Exercise prompt — Quote all of the data below exactly, please.

Dataset records —
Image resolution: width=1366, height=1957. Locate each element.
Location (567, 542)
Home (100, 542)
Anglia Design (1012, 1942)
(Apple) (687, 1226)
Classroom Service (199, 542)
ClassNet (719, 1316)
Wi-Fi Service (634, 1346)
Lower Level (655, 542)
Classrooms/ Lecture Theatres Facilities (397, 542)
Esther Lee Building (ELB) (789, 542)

Exercise response —
Image resolution: width=1366, height=1957. Locate each element.
Location (567, 542)
Home (100, 542)
Anglia Design (1012, 1942)
(Apple) (687, 1226)
Classroom Service (199, 542)
ClassNet (719, 1316)
Wi-Fi Service (634, 1346)
Lower Level (655, 542)
Classrooms/ Lecture Theatres Facilities (397, 542)
Esther Lee Building (ELB) (789, 542)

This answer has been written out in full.